__Exercise objective__: The lines from the beginning of the records below through the one holding "You are a GUI" are to be copied exactly; leave the pictures out.

__Data records__:
========================================================================

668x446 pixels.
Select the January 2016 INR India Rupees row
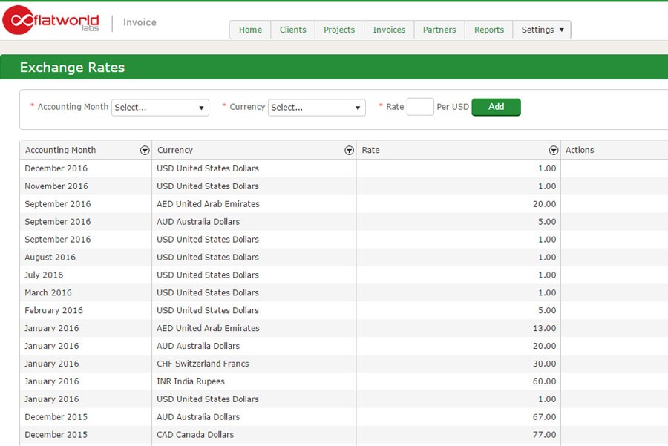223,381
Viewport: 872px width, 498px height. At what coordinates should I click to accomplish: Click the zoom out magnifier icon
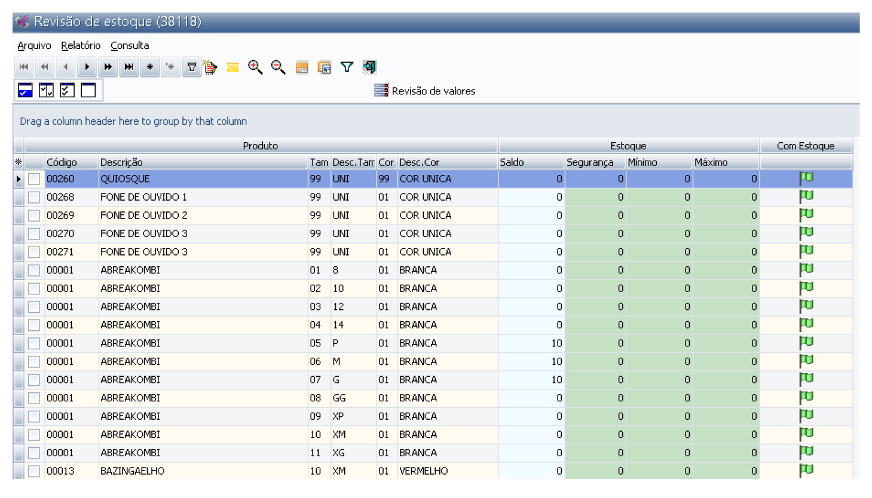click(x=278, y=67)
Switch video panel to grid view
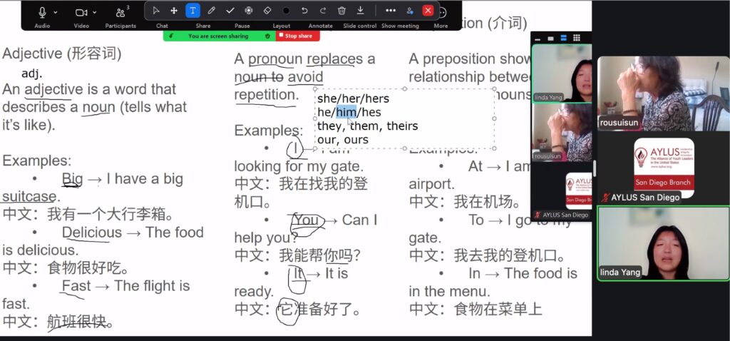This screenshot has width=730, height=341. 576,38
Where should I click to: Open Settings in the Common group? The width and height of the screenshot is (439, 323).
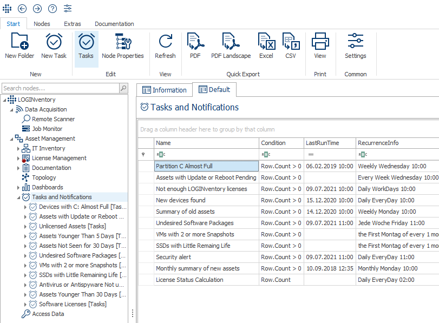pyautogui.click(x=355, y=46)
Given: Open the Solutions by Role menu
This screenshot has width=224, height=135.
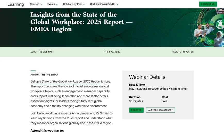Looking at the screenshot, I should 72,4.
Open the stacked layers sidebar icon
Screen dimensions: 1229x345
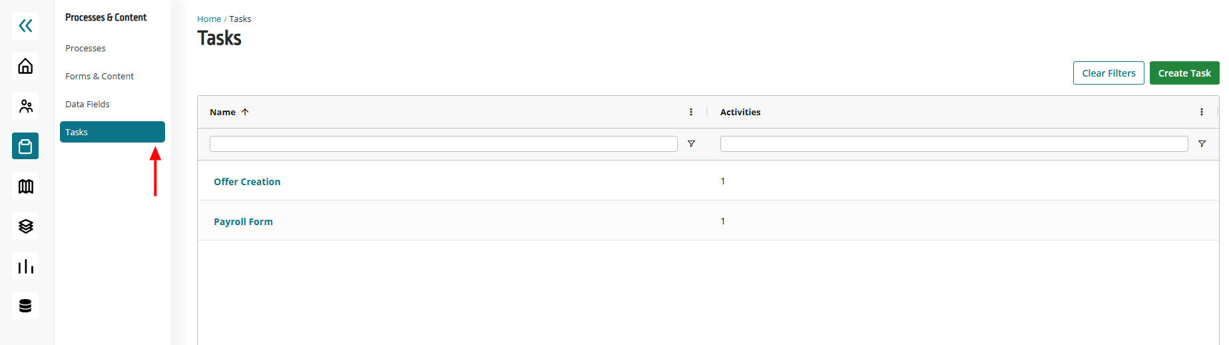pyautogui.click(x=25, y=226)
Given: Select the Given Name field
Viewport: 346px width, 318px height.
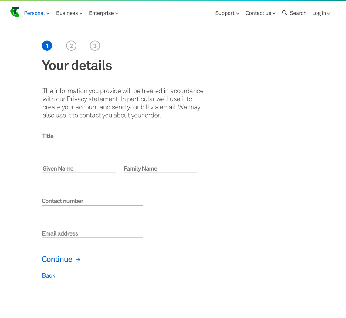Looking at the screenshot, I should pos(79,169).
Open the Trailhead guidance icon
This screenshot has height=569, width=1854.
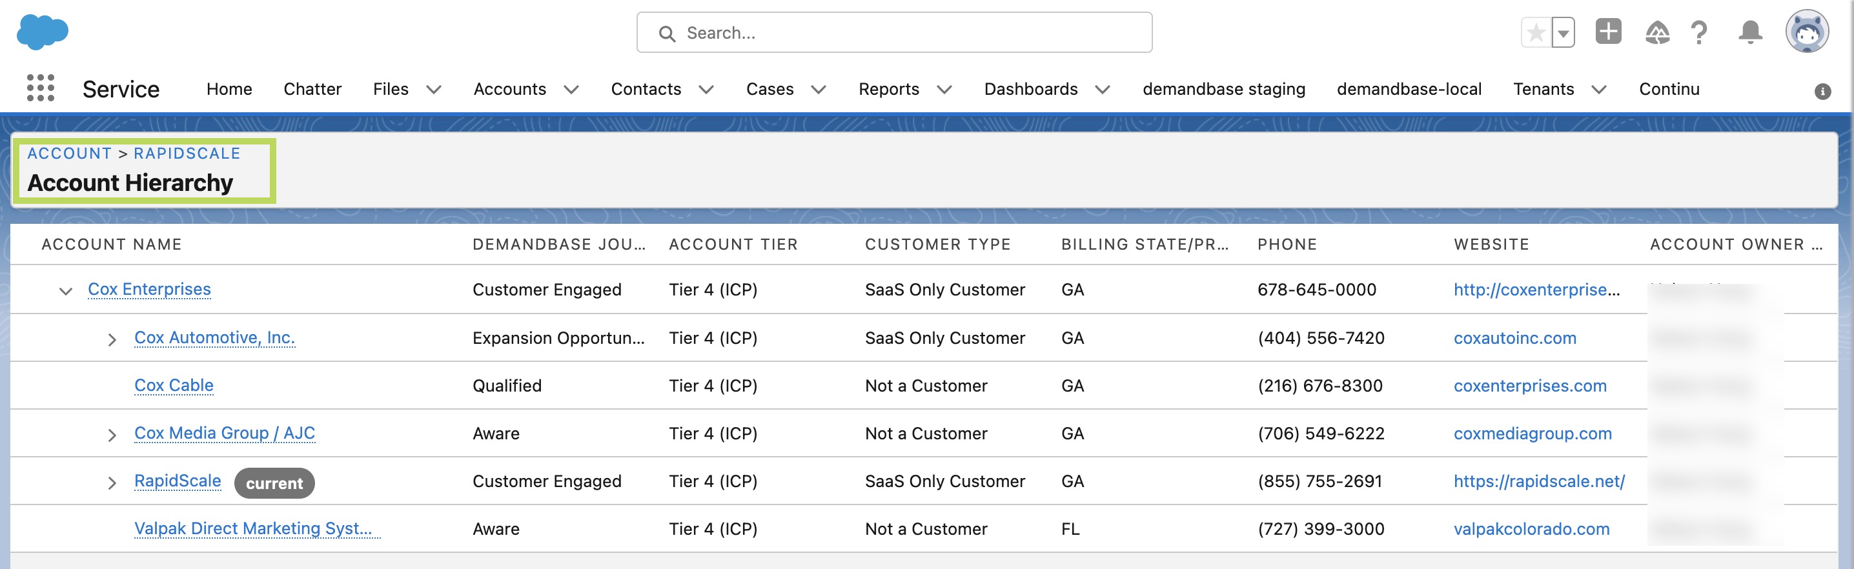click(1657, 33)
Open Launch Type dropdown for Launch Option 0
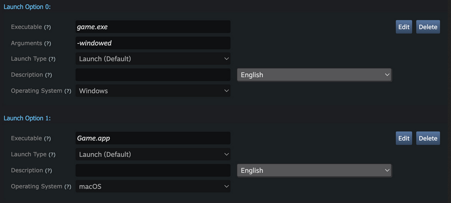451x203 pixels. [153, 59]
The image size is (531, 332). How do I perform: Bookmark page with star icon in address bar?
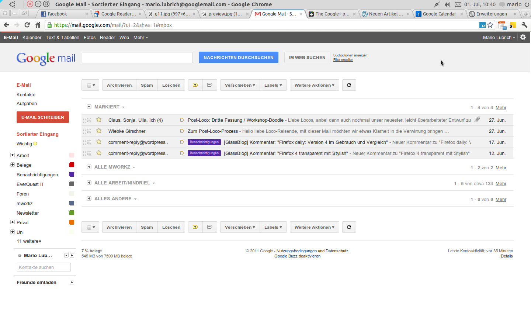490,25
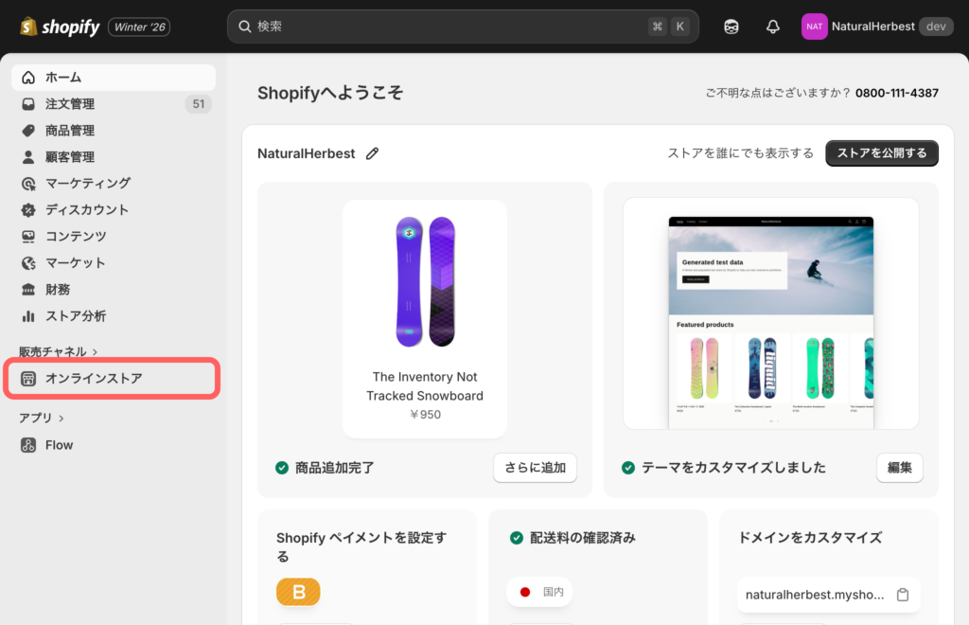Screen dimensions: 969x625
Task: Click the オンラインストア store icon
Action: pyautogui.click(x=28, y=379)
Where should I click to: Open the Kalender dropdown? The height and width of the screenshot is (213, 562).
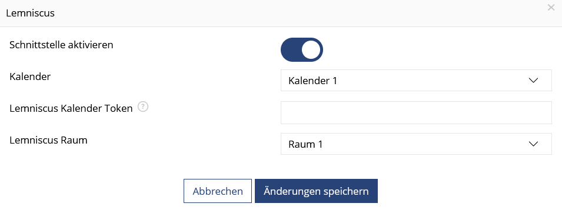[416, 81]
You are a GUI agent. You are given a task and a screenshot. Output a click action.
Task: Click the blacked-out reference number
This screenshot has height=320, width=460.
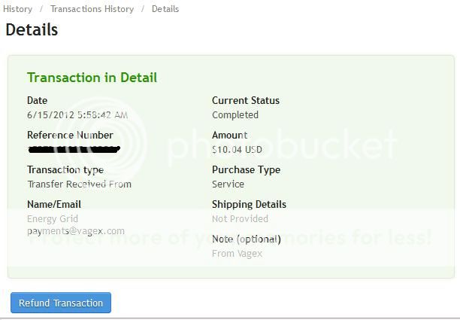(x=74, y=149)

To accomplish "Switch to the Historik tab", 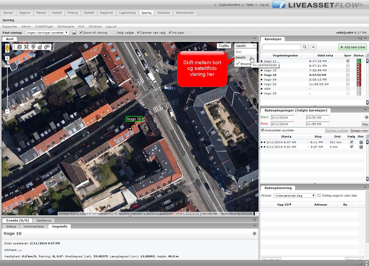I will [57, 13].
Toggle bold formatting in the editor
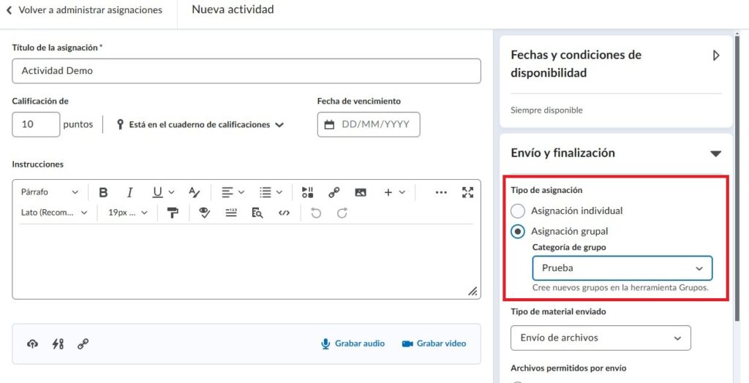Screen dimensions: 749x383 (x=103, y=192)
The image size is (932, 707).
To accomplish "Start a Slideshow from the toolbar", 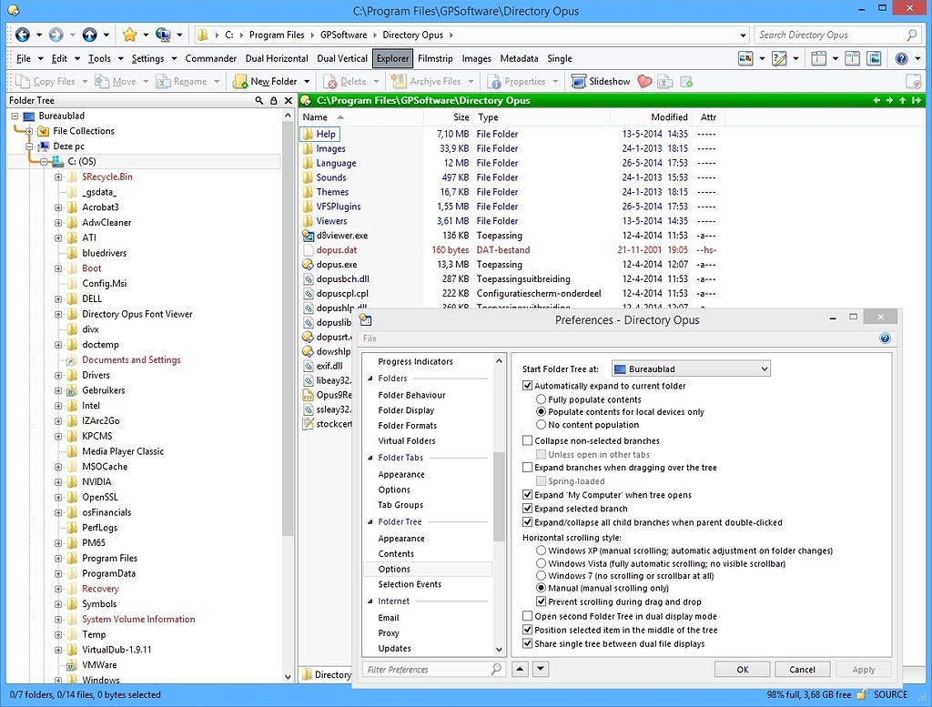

========================================================================

__Output below__:
668x446 pixels.
Select the January 2016 INR India Rupees row
223,381
Viewport: 872px width, 498px height. At what coordinates should I click to accomplish: Click the zoom out magnifier icon
click(x=278, y=67)
Switch video panel to grid view
This screenshot has width=730, height=341. 576,38
Where should I click to: Open Settings in the Common group? The width and height of the screenshot is (439, 323).
pyautogui.click(x=355, y=46)
Given: Open the Solutions by Role menu
This screenshot has width=224, height=135.
Looking at the screenshot, I should 72,4.
Open the stacked layers sidebar icon
Screen dimensions: 1229x345
pyautogui.click(x=25, y=226)
Given: Select the Given Name field
Viewport: 346px width, 318px height.
Looking at the screenshot, I should pos(79,169).
Open the Trailhead guidance icon
This screenshot has height=569, width=1854.
click(1657, 33)
Open Launch Type dropdown for Launch Option 0
451x203 pixels. [153, 59]
The image size is (531, 332). How do I perform: Bookmark page with star icon in address bar?
490,25
Screen dimensions: 969x625
Task: Click the オンラインストア store icon
Action: pyautogui.click(x=28, y=379)
Where should I click to: Open the Kalender dropdown? The height and width of the screenshot is (213, 562).
[416, 81]
You are a GUI agent. You are given a task and a screenshot. Output a click action.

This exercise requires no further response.